*What the task asks:* Reproduce the data items word for word, starting at their first line and ending with the line that contains "What do you see at coordinates (2529, 457)", both lines included.

[Data items]

# # # #

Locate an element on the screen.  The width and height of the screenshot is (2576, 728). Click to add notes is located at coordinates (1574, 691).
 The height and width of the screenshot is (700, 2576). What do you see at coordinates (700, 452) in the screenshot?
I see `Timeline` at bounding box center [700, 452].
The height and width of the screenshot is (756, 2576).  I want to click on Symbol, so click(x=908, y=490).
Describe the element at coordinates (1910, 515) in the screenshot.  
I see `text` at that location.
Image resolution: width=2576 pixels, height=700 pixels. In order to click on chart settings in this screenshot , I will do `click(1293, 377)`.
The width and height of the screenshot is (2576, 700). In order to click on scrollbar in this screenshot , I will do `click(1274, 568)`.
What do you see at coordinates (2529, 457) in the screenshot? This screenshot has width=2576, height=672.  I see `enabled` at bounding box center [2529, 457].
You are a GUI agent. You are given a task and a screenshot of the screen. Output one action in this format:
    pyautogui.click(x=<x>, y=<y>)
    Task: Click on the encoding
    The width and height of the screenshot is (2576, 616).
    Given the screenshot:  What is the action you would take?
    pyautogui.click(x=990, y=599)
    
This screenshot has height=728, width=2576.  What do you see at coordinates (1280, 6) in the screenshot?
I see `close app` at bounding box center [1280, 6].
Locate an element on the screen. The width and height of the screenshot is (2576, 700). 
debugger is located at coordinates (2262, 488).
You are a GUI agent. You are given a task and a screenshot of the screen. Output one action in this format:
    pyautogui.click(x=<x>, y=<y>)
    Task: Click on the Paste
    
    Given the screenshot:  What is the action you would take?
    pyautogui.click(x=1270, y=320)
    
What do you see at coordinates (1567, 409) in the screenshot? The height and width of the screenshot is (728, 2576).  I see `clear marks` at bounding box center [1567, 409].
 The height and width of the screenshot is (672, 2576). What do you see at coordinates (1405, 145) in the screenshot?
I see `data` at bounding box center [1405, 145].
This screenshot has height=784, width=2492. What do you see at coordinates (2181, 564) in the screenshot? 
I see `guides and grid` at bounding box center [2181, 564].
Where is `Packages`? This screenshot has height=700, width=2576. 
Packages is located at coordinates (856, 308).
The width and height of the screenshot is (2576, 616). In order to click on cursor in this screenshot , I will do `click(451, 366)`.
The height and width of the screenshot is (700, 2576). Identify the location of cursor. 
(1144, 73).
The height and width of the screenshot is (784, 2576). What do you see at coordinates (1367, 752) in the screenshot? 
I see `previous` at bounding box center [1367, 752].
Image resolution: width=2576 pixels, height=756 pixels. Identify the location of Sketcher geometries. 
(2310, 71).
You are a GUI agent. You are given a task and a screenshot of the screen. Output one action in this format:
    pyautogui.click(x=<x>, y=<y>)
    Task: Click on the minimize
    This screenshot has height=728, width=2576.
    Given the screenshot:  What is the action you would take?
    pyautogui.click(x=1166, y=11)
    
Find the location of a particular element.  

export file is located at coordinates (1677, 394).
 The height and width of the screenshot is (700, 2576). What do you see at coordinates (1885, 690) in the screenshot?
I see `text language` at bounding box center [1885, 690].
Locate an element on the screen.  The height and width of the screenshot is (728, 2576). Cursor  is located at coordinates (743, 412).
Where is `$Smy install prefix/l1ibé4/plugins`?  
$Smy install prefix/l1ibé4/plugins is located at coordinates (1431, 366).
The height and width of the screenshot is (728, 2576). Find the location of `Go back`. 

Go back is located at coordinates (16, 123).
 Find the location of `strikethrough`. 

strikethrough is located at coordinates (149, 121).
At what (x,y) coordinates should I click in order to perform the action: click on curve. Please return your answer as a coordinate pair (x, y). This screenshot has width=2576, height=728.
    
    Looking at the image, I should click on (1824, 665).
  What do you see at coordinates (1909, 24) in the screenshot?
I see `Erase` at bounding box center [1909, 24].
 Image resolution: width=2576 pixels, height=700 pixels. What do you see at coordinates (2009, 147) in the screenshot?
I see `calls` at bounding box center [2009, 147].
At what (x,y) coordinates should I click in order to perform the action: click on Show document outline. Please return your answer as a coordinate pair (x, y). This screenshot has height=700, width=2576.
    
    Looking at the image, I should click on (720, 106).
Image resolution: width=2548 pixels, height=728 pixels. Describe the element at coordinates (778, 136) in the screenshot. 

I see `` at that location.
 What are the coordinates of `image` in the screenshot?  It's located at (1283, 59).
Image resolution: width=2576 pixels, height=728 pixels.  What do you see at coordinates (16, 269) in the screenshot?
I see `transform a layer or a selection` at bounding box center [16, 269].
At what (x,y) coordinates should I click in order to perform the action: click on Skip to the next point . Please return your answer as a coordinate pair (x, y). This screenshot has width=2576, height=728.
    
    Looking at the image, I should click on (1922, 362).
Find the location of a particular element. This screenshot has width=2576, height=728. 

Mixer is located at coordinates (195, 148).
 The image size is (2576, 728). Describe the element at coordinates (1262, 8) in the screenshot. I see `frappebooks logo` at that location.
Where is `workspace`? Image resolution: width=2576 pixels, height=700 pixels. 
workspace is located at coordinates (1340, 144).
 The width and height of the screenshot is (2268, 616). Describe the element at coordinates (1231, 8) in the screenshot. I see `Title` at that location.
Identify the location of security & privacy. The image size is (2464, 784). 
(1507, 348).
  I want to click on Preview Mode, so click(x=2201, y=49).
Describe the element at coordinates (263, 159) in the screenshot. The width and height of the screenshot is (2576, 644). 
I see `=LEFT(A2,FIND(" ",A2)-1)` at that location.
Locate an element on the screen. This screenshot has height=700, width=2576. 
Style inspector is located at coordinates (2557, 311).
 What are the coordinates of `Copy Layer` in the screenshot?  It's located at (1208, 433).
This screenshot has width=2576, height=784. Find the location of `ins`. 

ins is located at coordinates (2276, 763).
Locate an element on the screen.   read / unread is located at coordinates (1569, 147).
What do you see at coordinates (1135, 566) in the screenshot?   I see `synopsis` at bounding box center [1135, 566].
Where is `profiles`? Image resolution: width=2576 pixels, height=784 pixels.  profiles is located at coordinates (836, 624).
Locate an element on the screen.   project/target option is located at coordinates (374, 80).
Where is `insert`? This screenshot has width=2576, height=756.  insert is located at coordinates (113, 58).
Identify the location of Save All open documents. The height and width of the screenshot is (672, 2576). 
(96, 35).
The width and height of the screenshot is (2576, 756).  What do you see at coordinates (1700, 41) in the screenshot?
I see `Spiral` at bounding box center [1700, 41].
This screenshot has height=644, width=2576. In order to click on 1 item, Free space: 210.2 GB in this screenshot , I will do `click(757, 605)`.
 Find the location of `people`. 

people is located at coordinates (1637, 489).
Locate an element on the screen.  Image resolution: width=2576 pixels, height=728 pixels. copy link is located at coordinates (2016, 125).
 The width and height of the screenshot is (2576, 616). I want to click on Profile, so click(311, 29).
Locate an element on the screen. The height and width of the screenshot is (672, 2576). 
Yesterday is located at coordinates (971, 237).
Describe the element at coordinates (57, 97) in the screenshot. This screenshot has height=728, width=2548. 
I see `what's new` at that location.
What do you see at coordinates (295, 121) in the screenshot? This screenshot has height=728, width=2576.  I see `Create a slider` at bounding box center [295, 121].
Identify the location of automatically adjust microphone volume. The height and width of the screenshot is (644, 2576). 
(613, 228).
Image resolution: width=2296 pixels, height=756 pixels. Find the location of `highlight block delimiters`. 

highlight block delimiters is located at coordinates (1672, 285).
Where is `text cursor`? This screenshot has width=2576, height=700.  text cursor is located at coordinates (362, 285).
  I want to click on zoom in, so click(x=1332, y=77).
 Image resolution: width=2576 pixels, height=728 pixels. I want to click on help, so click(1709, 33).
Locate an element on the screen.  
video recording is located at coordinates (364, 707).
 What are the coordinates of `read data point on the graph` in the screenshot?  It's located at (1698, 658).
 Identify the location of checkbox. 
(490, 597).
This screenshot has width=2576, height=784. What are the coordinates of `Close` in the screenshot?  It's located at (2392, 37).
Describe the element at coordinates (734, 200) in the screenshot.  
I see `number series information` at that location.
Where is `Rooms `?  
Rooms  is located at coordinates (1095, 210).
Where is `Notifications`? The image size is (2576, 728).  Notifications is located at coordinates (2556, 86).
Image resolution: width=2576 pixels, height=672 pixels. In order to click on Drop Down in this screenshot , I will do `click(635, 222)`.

# # # #

*Full solution:*
Locate an element on the screen.  The width and height of the screenshot is (2576, 728). Click to add notes is located at coordinates (1574, 691).
 The height and width of the screenshot is (700, 2576). What do you see at coordinates (700, 452) in the screenshot?
I see `Timeline` at bounding box center [700, 452].
The height and width of the screenshot is (756, 2576).  I want to click on Symbol, so click(x=908, y=490).
Describe the element at coordinates (1910, 515) in the screenshot.  
I see `text` at that location.
Image resolution: width=2576 pixels, height=700 pixels. In order to click on chart settings in this screenshot , I will do `click(1293, 377)`.
The width and height of the screenshot is (2576, 700). In order to click on scrollbar in this screenshot , I will do `click(1274, 568)`.
What do you see at coordinates (2529, 457) in the screenshot? This screenshot has width=2576, height=672.  I see `enabled` at bounding box center [2529, 457].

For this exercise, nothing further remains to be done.